下記でDefaultStyleが定義されてるコントロールは最初からStyleを持っているため、なにもプロパティ設定しなくても勝手に描画されます。
コンストラクタ
Style(Style parentStyle)
parentStyleを元に新たなスタイルオブジェクトを生成します。「もとのプロパティを一部だけ変更したい」というケースではDefaultStyleをparentStyleに指定しておきましょう。
ただし、DefaultStyleではかなり細かく設定が入ってるため、parentにしてしまうとControlStateごとに設定したい場合は余計面倒になることがありますのでその点だけご注意ください。
なお、引数なしのコンストラクタもあります。一から自分のスタイルを構築したい場合はこちらをどうぞ。この場合、自分で設定しない項目はnullになります。nullでもどうにか解釈してくれるらしくエラーにはなりません。
メソッド
(object ) Get(ControlProperty property)
指定したプロパティの値を取得します。

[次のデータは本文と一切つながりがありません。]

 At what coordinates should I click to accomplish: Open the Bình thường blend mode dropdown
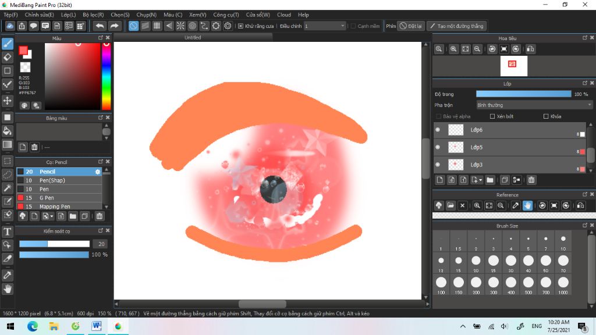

すべてのstate。返り値object型なので適切な方にキャストして使います。
(object) Get(ControlPropery property, ControlState state)
指定した状態でのプロパティの値を取得します。同上。
(void) Set(ControlProperty property, object value)

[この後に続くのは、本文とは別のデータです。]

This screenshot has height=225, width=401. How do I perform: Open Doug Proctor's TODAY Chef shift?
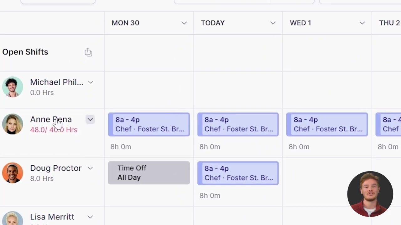tap(238, 173)
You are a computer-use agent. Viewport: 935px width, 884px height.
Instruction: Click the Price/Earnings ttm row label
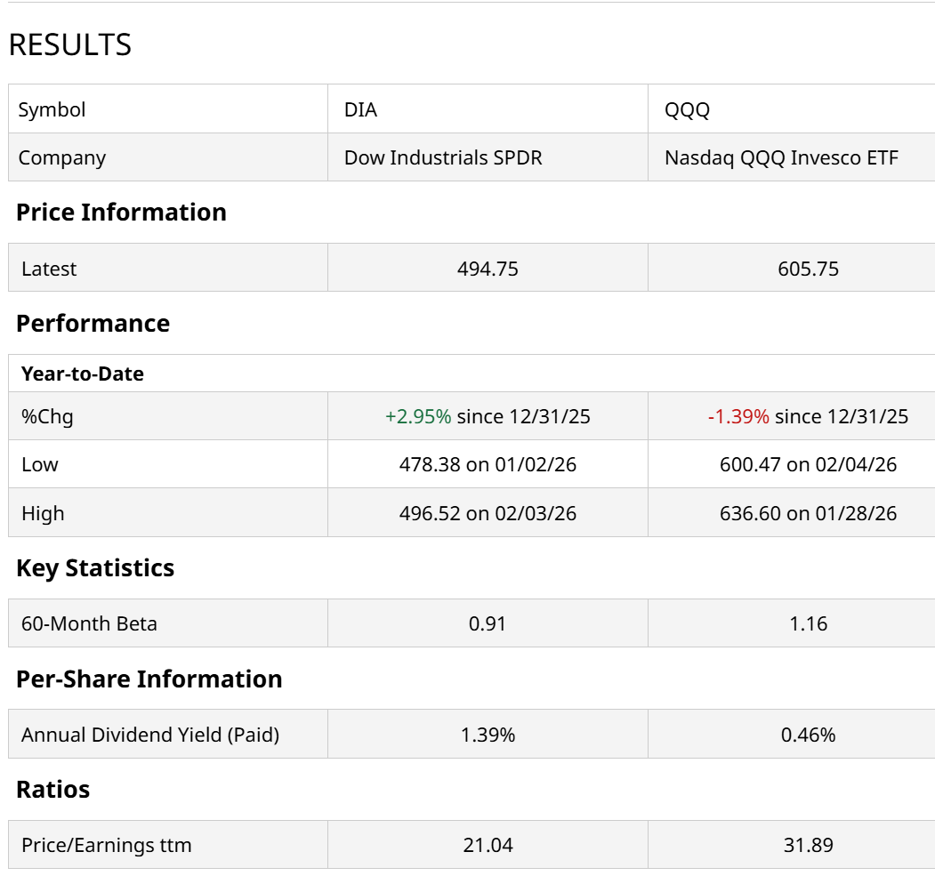click(107, 845)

コントロールの指定したプロパティにvalue値をセットします。第二引数はobject型ですが、プロパティに合わせて適切な型を渡します。
(void) Set(ControlProperty property, object value, controlState state)

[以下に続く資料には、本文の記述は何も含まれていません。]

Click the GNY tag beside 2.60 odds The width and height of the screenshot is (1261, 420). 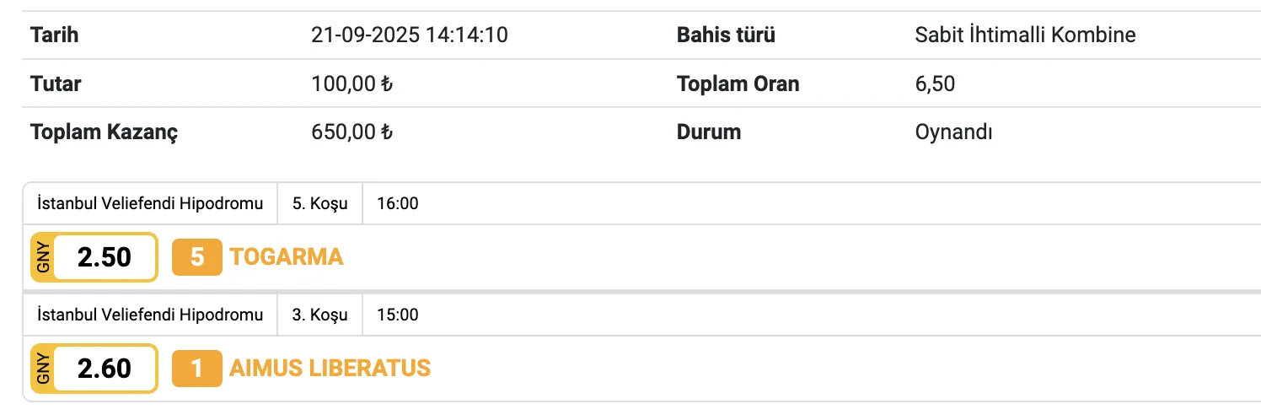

コントロールの指定した状態のプロパティにvalue値をセットします。なおstateを指定してスタイルを設定する場合は後述する通り設定順に注意が必要です。
サンプルコード
var style = new Style();
style.Set(ControlProperty.BackgroundColor, Color.White, ControlState.DarkTheme);
style.Set(ControlProperty.BackgroundColor, Color.Gray, ControlState.Disabled);
style.Set(ControlProperty.BackgroundColor, Color.Black, ControlState.LightTheme);
style.Set(ControlProperty.BackgroundColor, Color.Pink, ControlState.Hover);
style.Set(ControlProperty.BackgroundColor, Color.Red, ControlState.Checked);
style.Set(ControlProperty.BackgroundColor, Color.Yellow, ControlState.Pressed);
style.Set(ControlProperty.Width, 50);
style.Set(ControlProperty.Height, 50);
var button = new ToggleButton { Style = style};
Chart.AddControl(button);
LightモードとDarkモードを切り替えたり、ホバーしたり、クリックしたりでコロコロ色が変わるトグルボタンです。トグルボタンに色を設定するときはチェック状態をはっきりさせるためにもStyleを使う方がいいでしょう。
DefaultStylesクラス
それぞれのコントロールのデフォルトスタイルを保持する静的クラスです。
public static sealed class DefaultStyles : Object
基本的にStyleクラスのコンストラクタに渡す用のparentStyleを提供するためのものと考えていいでしょう。
プロパティ
(Style) ButtonStyle
ボタンのデフォルトスタイルです。
(Style) CheckBoxStyle
チェックボックスのデフォルトスタイルです。
(Style) RadioButtonStyle
ラジオボタンのデフォルトスタイルです。
(Style) ScrollViewerStyle
スクロールビュアーのデフォルトスタイルです。
(Style) TextBoxStyle
テキストボックスのデフォルトスタイルです。
(Style) TextBlockStyle
テキストブロックのデフォルトスタイルです。
(Style) ToggleButtonStyle
トグルボタンのデフォルトスタイルです。
関連する列挙型
ControlProperty
コントロールの各プロパティを表します。
ForegroundColor | 色 |
BackgroundColor | 背景色 |
FontFamily | フォント名 |
FontSize | フォントサイズ |
FontStyle | フォントスタイル |
FontWeight | フォント太さ |
BorderColor | 枠線色 |
BorderThickness | 枠線太さ |
CornerRadius | コーナーの丸み |
TextAlignment | テキスト位置 |
HorizontalContentAlignment | コンテンツ水平位置 |
VerticalContentAlignment | コンテンツ垂直位置 |
Margin | 余白 |
Padding | 内部余白 |
Width | 幅 |
Height | 高さ |
MaxHeight | 最大高さ |
MaxWidth | 最大幅 |
MinHeight | 最小高さ |
MinWidth | 最小幅 |
Opacity | 不透明度 |
CaretColor | キャレット色(テキストボックス専用) |
ControlState
コントロールの各状態を表します。
Disabled | 無効状態 |
Hover | ホバー(マウスカーソルが乗ってる)状態 |
DarkTheme | ダークテーマ |
LightTheme | ライトテーマ |
Checked | チェック状態(チェックボックス、ラジオボタン用) |
Pressed | 押された状態(ボタン、トグルボタン用) |
Styleを各State毎に1つずつSetするときはDarkTheme,LightTheme→Hover→Checked→Pressedの順で行います。最後にDarkTheme,LightThemeを設定してしまうと、チェックされてようがホバーされてようが常にDarkTheme,LightThemeで設定した色になってしまいます。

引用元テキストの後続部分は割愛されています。